Awesome
textrankr
Reorder sentences using TextRank algorithm.
- Mostly designed for Korean, but not limited to.
- Check out lexrankr, which is another awesome summarizer!
- Not available for Python 2 anymore (if necessary, use version 0.3).
Installation
pip install textrankr
Tokenizers
Tokenizers are not included.

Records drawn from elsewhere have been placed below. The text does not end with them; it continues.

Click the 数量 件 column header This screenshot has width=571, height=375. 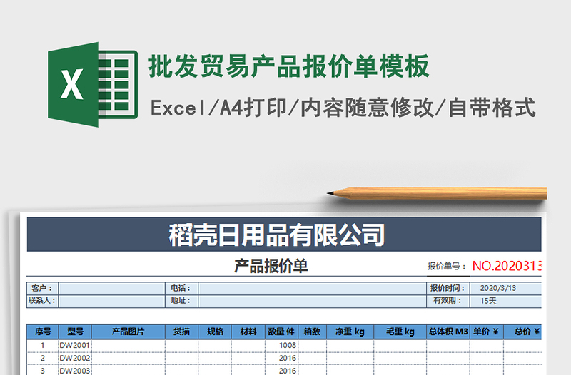point(281,332)
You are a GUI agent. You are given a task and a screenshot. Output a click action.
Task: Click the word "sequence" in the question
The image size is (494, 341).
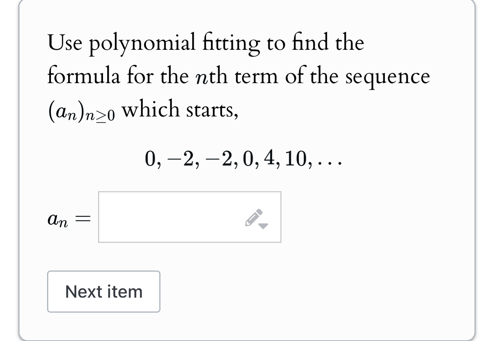click(x=388, y=78)
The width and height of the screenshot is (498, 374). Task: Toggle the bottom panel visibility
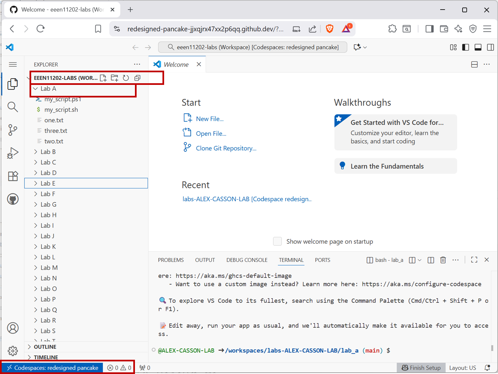(478, 47)
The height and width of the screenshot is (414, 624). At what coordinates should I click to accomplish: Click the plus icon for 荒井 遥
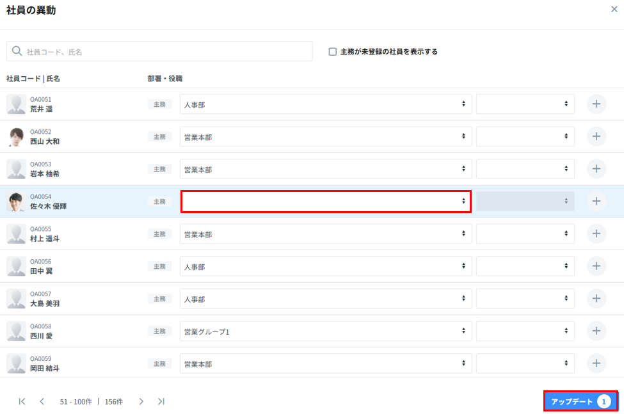point(596,104)
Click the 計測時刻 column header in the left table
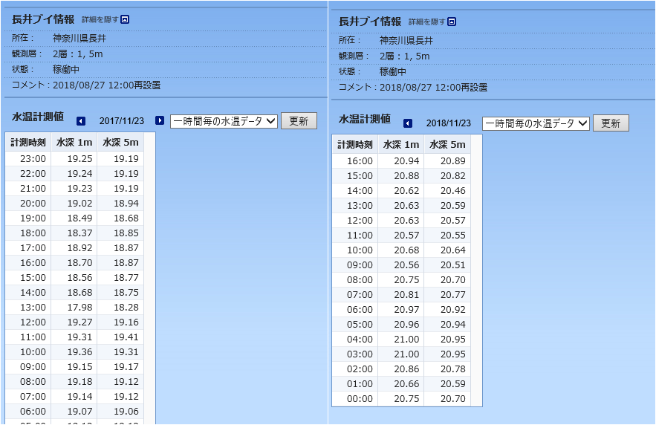The height and width of the screenshot is (425, 656). (x=28, y=143)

You have to implement one by yourself.
Example:
from typing import List
class MyTokenizer:
def __call__(self, text: str) -> List[str]:
tokens: List[str] = text.split()
return tokens
한국어의 경우 KoNLPy를 사용하는 방법이 있습니다. 아래 예시처럼 phrases
를 쓰게되면 엄밀히는 토크나이저가 아니지만 이게 더 좋은 결과를 주는것 같습니다.
from typing import List
from konlpy.tag import Okt
class OktTokenizer:
okt: Okt = Okt()
def __call__(self, text: str) -> List[str]:
tokens: List[str] = self.okt.phrases(text)
return tokens
Usage
from typing import List
from textrankr import TextRank
mytokenizer: MyTokenizer = MyTokenizer()
textrank: TextRank = TextRank(mytokenizer)
k: int = 3 # num sentences in the resulting summary
summarized: str = textrank.summarize(your_text_here, k)
print(summarized) # gives you some text
# if verbose = False, it returns a list
summaries: List[str] = textrank.summarize(your_text_here, k, verbose=False)
for summary in summaries:
print(summary)
Test
Use docker.
docker build -t textrankr -f Dockerfile .
docker run --rm -it textrankr